### Instructions for the task:
Read through the entries below and copy each line where "Given" turns up.

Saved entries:
-------

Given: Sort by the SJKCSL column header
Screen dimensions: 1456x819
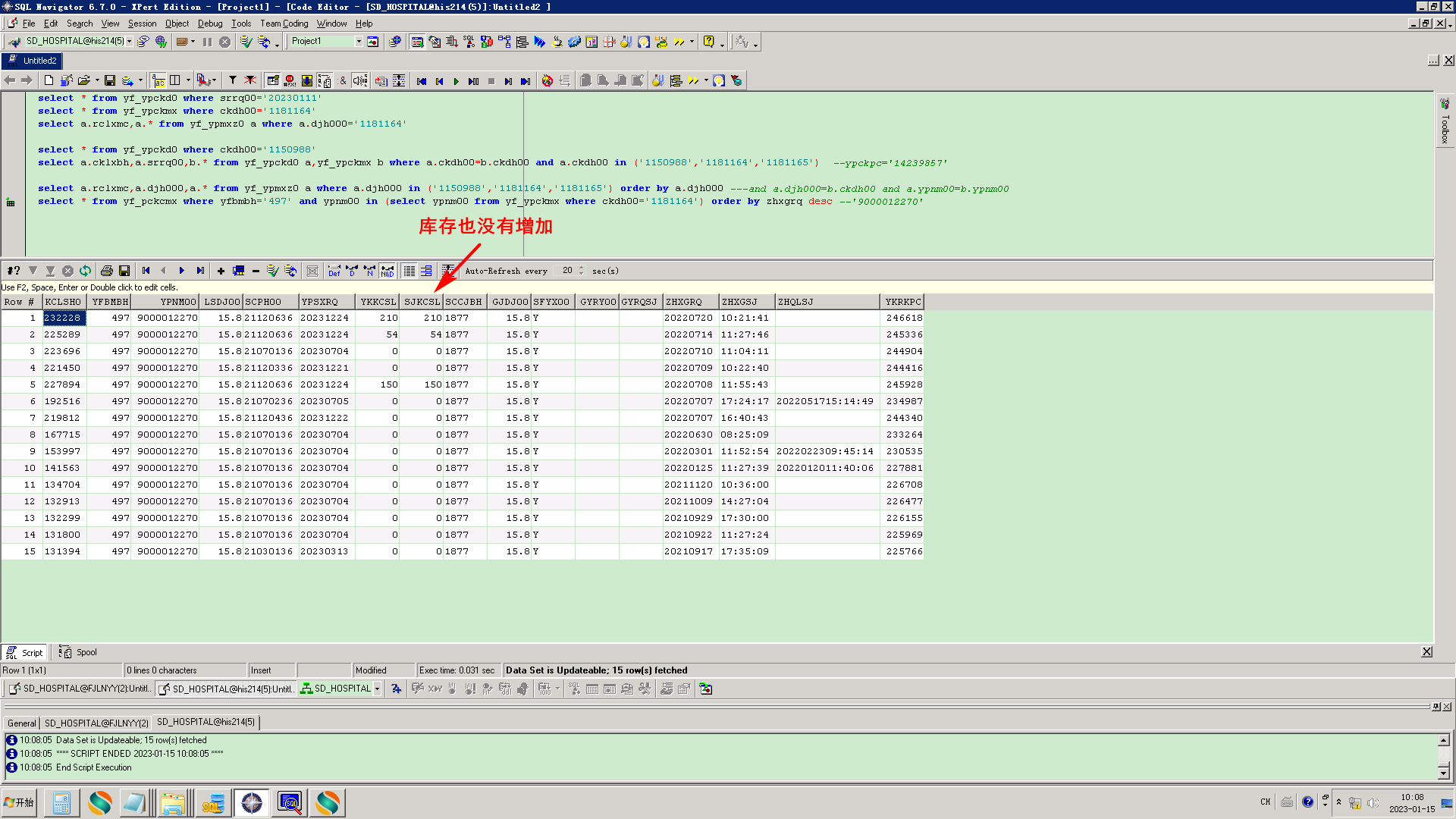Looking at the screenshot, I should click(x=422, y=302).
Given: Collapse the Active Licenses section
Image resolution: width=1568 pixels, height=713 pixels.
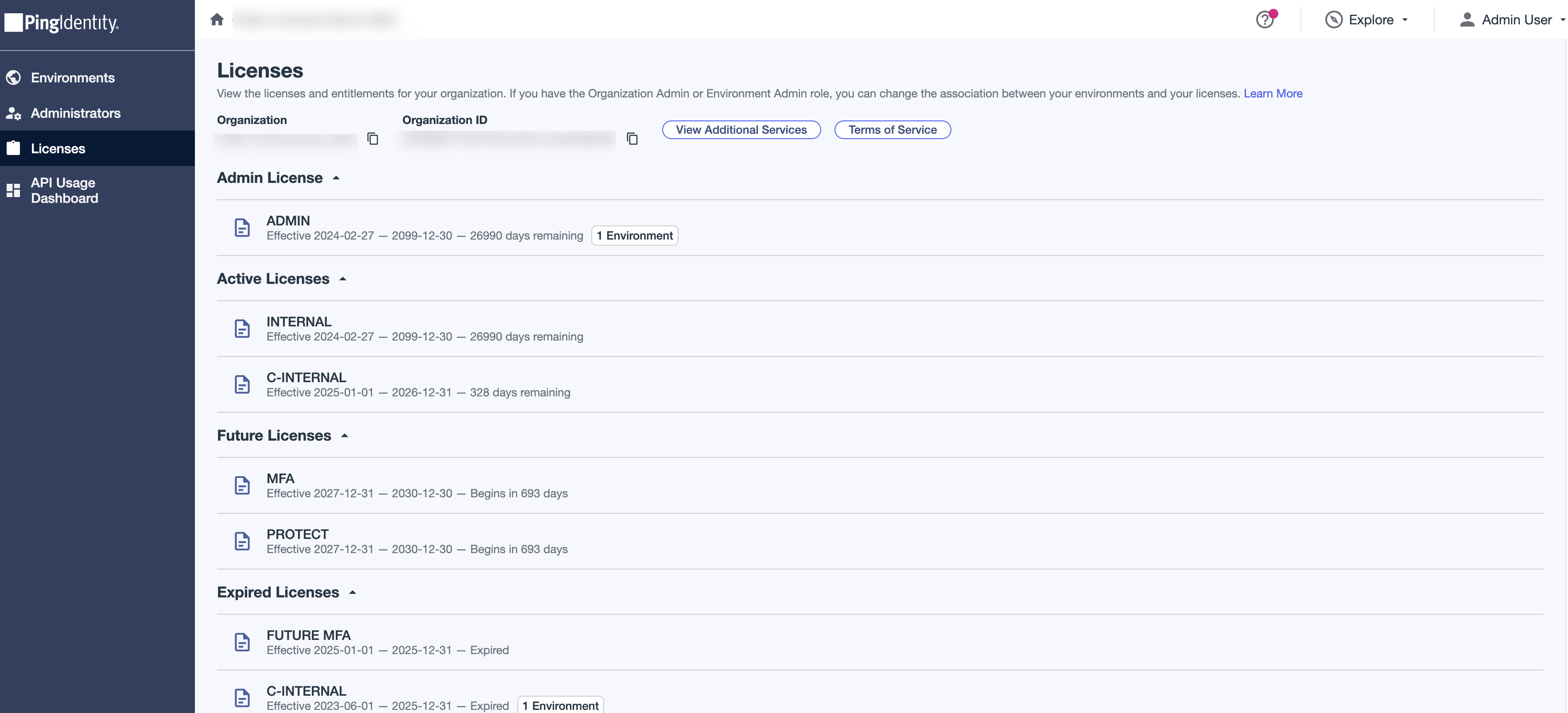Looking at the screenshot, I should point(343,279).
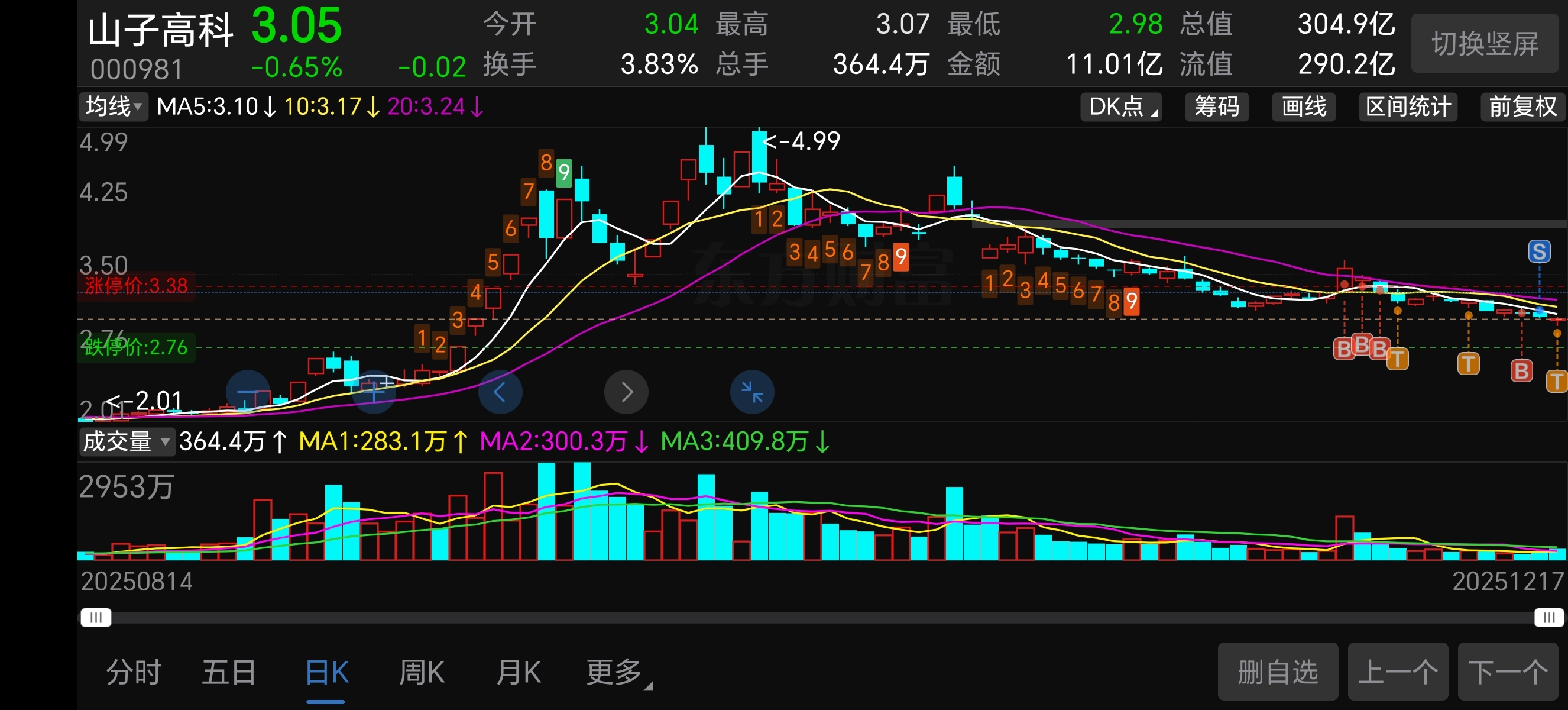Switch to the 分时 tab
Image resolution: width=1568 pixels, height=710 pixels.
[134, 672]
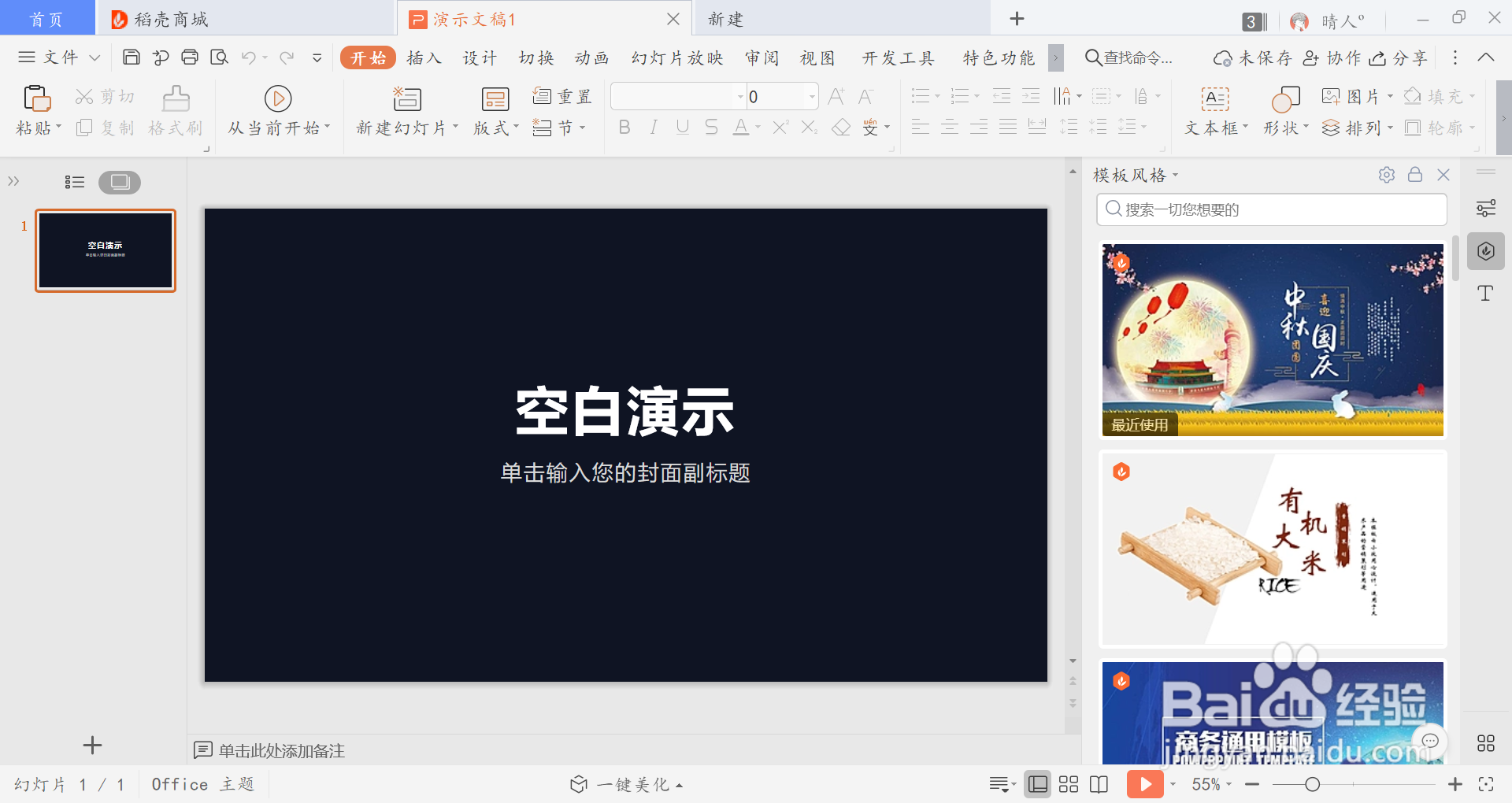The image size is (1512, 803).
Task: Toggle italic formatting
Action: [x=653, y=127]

-------

### Solution for this task:
Given: Sort by the SJKCSL column header
Given: Collapse the Active Licenses section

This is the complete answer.